This repository contains code and data related to our work on using Wikidata to derive name-race distributions for race imputation of Asian American subgroups. Please reach out to Derek Ouyang at [email protected] with any questions or feedback.

Quick Start Guide

If you would like perform predictions on your own data immediately, the best place to start is notebooks/0_starter_code.Rmd.

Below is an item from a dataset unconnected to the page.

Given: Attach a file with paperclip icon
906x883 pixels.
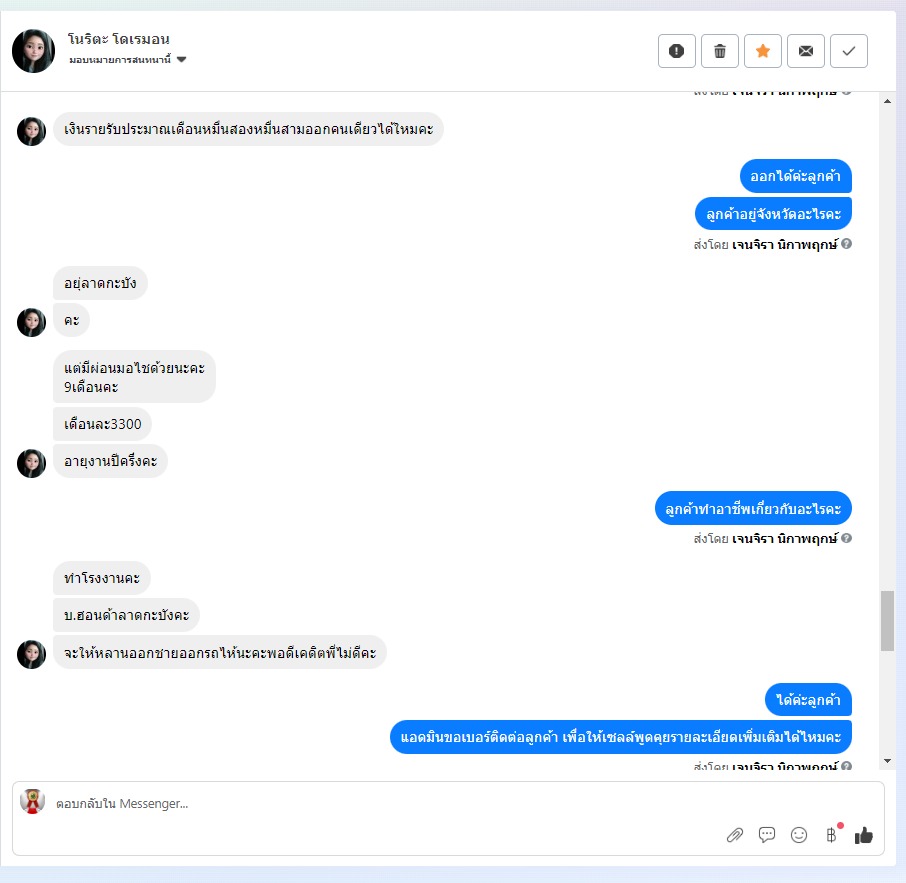Looking at the screenshot, I should point(734,835).
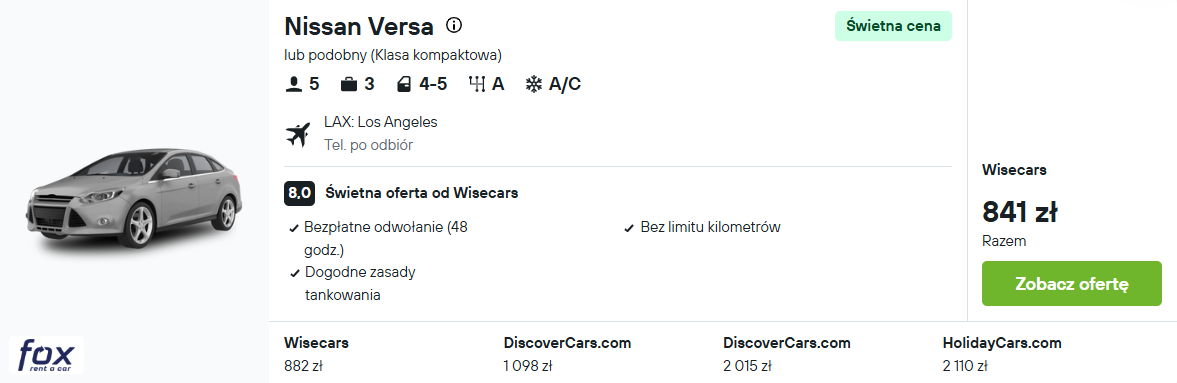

The two key data files we generated through this work are:

These are also available at Harvard Dataverse: https://doi.org/10.7910/DVN/LEOECM

Full File Structure

notebooks

  • 0_starter_code.Rmd: A template for users to prepare their own data and perform predictions.
  • 1_run_wqs.Rmd: Generates the raw Wikidata queries. See scripts/subgroup_queries.json, scripts/wikidata_query_helper_functions.R, and data/raw_wikidata/.
  • 2_process_wiki_result.Rmd: Processes the raw Wikidata queries into first name and surname lists. See scripts/name_cleaning_helper_functions.R, external_data/, and data/intermediate_data/.
  • 3_process_ipums.Rmd: Processes the raw IPUMS extracts into first name and surname lists. See external_data/ and data/intermediate_data/.
  • 4_create_disagg_geo_tables.Rmd: Processes raw American Community Survey data into geography-race tables. See external_data/ and data/geography/.
  • 5_create_name_prior_tables.Rmd: Processes first name and surname lists into name-race tables. See scripts/name_table_helper_functions.R and data/name_race_data/.
  • 6_validate_afc.Rmd: Conducts the validation on EHR data presented in the paper. Note that the EHR data itself is not publicly available. See scripts/imputation_helper_functions.R and output/results/.
  • 7_create_results.Rmd: Produces the figures and tables presented in the paper. See output/figures/.

scripts

external_data

There are two additional SSA name list files that can be added to external_data/, with the filenames below to be correctly loaded in notebooks/6_validate_afc.Rmd and notebooks/7_create_results.Rmd. In particular, these files will enable you to generate the hybrid approach described in the paper. These SAS name list files are not available for direct public download, but can be requested from the original author at [email protected].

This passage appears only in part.